## Instructions for the task:
Retype, without alteration, each line from the line containing "Task: Select Add drawing menu option" to the final line of the records.

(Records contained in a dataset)
========

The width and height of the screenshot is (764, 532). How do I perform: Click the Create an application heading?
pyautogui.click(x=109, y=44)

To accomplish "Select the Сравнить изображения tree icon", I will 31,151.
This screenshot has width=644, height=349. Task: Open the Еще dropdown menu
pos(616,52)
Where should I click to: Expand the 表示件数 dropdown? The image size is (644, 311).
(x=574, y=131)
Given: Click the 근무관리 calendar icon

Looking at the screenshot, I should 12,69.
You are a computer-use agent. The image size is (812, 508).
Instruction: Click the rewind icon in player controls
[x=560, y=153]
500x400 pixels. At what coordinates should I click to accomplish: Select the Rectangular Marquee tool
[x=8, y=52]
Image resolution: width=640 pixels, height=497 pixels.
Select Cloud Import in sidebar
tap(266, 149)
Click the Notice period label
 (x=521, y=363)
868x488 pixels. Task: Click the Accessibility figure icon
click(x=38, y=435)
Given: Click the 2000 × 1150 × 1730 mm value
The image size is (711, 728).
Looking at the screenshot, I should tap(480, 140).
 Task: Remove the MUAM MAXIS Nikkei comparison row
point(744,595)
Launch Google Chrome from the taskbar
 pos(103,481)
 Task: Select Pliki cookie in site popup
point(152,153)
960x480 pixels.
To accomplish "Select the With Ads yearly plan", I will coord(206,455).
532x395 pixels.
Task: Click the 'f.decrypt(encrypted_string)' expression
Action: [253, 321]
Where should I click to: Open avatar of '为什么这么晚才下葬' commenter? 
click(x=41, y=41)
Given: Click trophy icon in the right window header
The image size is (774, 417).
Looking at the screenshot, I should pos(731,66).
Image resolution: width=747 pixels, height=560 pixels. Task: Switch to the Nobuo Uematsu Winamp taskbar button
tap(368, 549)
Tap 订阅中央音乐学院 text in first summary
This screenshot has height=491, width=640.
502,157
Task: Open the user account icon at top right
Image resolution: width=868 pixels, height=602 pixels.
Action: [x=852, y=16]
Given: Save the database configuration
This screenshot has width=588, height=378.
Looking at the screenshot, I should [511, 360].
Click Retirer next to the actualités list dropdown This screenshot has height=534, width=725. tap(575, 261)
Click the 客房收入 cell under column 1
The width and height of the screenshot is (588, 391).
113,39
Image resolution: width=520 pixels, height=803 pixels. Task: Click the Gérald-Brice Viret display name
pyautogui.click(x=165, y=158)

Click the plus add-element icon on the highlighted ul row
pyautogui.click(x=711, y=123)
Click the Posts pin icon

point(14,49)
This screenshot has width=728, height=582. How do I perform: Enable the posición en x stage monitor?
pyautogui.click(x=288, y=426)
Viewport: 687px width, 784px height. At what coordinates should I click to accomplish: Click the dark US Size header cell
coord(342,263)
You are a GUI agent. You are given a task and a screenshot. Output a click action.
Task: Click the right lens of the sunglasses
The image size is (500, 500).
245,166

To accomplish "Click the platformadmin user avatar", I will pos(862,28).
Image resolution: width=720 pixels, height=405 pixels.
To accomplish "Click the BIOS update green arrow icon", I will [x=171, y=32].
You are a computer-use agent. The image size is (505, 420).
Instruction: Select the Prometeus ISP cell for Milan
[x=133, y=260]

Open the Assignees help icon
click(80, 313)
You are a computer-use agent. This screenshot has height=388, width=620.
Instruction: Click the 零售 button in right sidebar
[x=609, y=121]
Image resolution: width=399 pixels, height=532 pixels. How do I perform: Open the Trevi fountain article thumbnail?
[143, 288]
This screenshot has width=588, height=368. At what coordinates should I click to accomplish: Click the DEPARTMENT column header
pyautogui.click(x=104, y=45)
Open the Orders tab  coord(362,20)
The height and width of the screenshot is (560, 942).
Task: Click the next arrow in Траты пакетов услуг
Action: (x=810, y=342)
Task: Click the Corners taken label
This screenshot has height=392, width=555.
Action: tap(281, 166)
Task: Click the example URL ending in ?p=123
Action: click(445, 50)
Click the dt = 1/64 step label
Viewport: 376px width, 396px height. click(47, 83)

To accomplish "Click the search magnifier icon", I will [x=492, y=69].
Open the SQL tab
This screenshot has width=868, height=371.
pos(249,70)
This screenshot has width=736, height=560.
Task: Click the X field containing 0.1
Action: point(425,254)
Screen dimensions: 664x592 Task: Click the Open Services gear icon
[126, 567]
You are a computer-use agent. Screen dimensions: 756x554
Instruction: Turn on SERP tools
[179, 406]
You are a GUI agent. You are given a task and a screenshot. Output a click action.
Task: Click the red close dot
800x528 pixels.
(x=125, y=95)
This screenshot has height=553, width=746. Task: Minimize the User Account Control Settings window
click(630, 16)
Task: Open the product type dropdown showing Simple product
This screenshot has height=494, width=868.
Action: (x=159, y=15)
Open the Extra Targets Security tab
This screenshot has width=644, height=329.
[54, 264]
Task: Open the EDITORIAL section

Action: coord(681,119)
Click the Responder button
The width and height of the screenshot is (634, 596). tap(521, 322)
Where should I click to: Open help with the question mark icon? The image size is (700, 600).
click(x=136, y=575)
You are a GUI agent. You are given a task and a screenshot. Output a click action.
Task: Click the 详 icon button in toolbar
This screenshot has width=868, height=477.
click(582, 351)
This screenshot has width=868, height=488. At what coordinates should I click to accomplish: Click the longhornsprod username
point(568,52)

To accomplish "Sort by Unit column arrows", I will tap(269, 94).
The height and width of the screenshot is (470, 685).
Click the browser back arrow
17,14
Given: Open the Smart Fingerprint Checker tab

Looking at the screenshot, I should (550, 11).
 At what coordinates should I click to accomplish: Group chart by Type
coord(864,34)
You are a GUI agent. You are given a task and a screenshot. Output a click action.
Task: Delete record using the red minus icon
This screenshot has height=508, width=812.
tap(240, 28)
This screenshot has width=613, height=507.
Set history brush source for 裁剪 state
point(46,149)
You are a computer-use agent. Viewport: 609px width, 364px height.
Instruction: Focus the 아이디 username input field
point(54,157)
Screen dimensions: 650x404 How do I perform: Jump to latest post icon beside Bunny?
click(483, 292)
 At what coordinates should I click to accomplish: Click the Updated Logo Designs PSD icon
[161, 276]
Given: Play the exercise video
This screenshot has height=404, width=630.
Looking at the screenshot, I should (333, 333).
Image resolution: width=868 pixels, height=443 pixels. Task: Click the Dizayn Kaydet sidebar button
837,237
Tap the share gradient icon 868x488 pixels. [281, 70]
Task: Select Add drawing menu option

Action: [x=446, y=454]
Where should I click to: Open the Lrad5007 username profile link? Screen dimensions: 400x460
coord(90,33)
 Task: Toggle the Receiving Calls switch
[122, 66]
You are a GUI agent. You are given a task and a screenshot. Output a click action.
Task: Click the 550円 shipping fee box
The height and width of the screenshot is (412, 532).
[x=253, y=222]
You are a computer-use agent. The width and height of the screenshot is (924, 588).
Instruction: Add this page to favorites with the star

========

## Exercise answer:
Task: Select Add drawing menu option

Action: [x=446, y=454]
Where should I click to: Open the Lrad5007 username profile link? Screen dimensions: 400x460
coord(90,33)
 Task: Toggle the Receiving Calls switch
[122, 66]
You are a GUI agent. You are given a task and a screenshot. Output a click action.
Task: Click the 550円 shipping fee box
The height and width of the screenshot is (412, 532).
[x=253, y=222]
You are a computer-use agent. The width and height of the screenshot is (924, 588).
Instruction: Add this page to favorites with the star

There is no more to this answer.